TASK | For this exercise, transcribe the records below without changing a word.

**** THE RECORDS ****

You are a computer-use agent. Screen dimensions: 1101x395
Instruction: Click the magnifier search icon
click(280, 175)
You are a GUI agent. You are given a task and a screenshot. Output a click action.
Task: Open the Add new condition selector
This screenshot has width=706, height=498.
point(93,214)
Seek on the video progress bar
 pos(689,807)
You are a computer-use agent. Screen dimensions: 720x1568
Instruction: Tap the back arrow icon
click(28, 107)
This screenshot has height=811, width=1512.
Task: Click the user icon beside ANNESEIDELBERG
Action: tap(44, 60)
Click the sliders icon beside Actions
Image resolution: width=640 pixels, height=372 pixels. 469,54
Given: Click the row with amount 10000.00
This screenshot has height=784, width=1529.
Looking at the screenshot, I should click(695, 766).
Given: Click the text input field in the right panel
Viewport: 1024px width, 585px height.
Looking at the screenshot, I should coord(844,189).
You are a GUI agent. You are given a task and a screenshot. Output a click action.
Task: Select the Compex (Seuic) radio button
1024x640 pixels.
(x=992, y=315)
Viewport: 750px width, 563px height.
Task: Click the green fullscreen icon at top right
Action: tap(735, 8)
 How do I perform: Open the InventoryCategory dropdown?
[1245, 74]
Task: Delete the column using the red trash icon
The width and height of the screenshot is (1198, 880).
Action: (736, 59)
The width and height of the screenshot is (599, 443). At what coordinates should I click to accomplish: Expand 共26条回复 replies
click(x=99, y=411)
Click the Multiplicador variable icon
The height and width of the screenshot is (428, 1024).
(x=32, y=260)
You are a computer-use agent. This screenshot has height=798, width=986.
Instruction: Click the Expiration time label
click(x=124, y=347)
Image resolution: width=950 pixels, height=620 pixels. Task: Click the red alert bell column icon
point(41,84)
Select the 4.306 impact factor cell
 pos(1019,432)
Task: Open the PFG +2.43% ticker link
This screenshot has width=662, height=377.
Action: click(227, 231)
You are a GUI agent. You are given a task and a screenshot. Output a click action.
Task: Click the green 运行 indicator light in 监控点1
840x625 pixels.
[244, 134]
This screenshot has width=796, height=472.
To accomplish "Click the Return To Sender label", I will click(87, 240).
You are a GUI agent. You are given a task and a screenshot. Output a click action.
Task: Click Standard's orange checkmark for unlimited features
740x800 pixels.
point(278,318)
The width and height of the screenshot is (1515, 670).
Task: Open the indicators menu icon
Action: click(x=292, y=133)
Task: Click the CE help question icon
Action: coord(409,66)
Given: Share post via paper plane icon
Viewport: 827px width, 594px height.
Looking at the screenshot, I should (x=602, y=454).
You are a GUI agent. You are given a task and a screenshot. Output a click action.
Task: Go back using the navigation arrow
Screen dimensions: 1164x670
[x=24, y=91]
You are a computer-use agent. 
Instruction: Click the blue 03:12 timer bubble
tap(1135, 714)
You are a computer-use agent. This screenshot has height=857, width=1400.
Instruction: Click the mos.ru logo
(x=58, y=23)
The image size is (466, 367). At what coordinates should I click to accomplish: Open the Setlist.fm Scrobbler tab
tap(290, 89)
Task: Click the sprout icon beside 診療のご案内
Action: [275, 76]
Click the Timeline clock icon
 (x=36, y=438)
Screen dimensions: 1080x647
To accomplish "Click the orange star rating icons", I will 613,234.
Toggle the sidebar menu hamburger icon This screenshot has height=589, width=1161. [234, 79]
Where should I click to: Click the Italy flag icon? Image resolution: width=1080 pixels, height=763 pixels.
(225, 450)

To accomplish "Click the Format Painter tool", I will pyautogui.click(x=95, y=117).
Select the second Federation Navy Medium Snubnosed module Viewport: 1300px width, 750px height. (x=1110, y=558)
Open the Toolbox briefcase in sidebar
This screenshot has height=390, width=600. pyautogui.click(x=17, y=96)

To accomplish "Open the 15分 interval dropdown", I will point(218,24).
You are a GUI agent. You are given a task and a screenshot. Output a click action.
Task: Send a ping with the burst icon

****

SOLUTION BELOW |
You are a computer-use agent. Screen dimensions: 1101x395
Instruction: Click the magnifier search icon
click(280, 175)
You are a GUI agent. You are given a task and a screenshot. Output a click action.
Task: Open the Add new condition selector
This screenshot has width=706, height=498.
point(93,214)
Seek on the video progress bar
 pos(689,807)
You are a computer-use agent. Screen dimensions: 720x1568
Instruction: Tap the back arrow icon
click(28, 107)
This screenshot has height=811, width=1512.
Task: Click the user icon beside ANNESEIDELBERG
Action: tap(44, 60)
Click the sliders icon beside Actions
Image resolution: width=640 pixels, height=372 pixels. 469,54
Given: Click the row with amount 10000.00
This screenshot has height=784, width=1529.
Looking at the screenshot, I should click(695, 766).
Given: Click the text input field in the right panel
Viewport: 1024px width, 585px height.
Looking at the screenshot, I should coord(844,189).
You are a GUI agent. You are given a task and a screenshot. Output a click action.
Task: Select the Compex (Seuic) radio button
1024x640 pixels.
(x=992, y=315)
Viewport: 750px width, 563px height.
Task: Click the green fullscreen icon at top right
Action: tap(735, 8)
 How do I perform: Open the InventoryCategory dropdown?
[1245, 74]
Task: Delete the column using the red trash icon
The width and height of the screenshot is (1198, 880).
Action: (736, 59)
The width and height of the screenshot is (599, 443). At what coordinates should I click to accomplish: Expand 共26条回复 replies
click(x=99, y=411)
Click the Multiplicador variable icon
The height and width of the screenshot is (428, 1024).
(x=32, y=260)
You are a computer-use agent. This screenshot has height=798, width=986.
Instruction: Click the Expiration time label
click(x=124, y=347)
Image resolution: width=950 pixels, height=620 pixels. Task: Click the red alert bell column icon
point(41,84)
Select the 4.306 impact factor cell
 pos(1019,432)
Task: Open the PFG +2.43% ticker link
This screenshot has width=662, height=377.
Action: click(227, 231)
You are a GUI agent. You are given a task and a screenshot. Output a click action.
Task: Click the green 运行 indicator light in 监控点1
840x625 pixels.
[244, 134]
This screenshot has width=796, height=472.
To accomplish "Click the Return To Sender label", I will click(87, 240).
You are a GUI agent. You are given a task and a screenshot. Output a click action.
Task: Click Standard's orange checkmark for unlimited features
740x800 pixels.
point(278,318)
The width and height of the screenshot is (1515, 670).
Task: Open the indicators menu icon
Action: click(x=292, y=133)
Task: Click the CE help question icon
Action: coord(409,66)
Given: Share post via paper plane icon
Viewport: 827px width, 594px height.
Looking at the screenshot, I should (x=602, y=454).
You are a GUI agent. You are given a task and a screenshot. Output a click action.
Task: Go back using the navigation arrow
Screen dimensions: 1164x670
[x=24, y=91]
You are a computer-use agent. 
Instruction: Click the blue 03:12 timer bubble
tap(1135, 714)
You are a computer-use agent. This screenshot has height=857, width=1400.
Instruction: Click the mos.ru logo
(x=58, y=23)
The image size is (466, 367). At what coordinates should I click to accomplish: Open the Setlist.fm Scrobbler tab
tap(290, 89)
Task: Click the sprout icon beside 診療のご案内
Action: [275, 76]
Click the Timeline clock icon
 (x=36, y=438)
Screen dimensions: 1080x647
To accomplish "Click the orange star rating icons", I will 613,234.
Toggle the sidebar menu hamburger icon This screenshot has height=589, width=1161. [234, 79]
Where should I click to: Click the Italy flag icon? Image resolution: width=1080 pixels, height=763 pixels.
(225, 450)

To accomplish "Click the Format Painter tool", I will pyautogui.click(x=95, y=117).
Select the second Federation Navy Medium Snubnosed module Viewport: 1300px width, 750px height. (x=1110, y=558)
Open the Toolbox briefcase in sidebar
This screenshot has height=390, width=600. pyautogui.click(x=17, y=96)

To accomplish "Open the 15分 interval dropdown", I will point(218,24).
You are a GUI agent. You are given a task and a screenshot. Output a click action.
Task: Send a ping with the burst icon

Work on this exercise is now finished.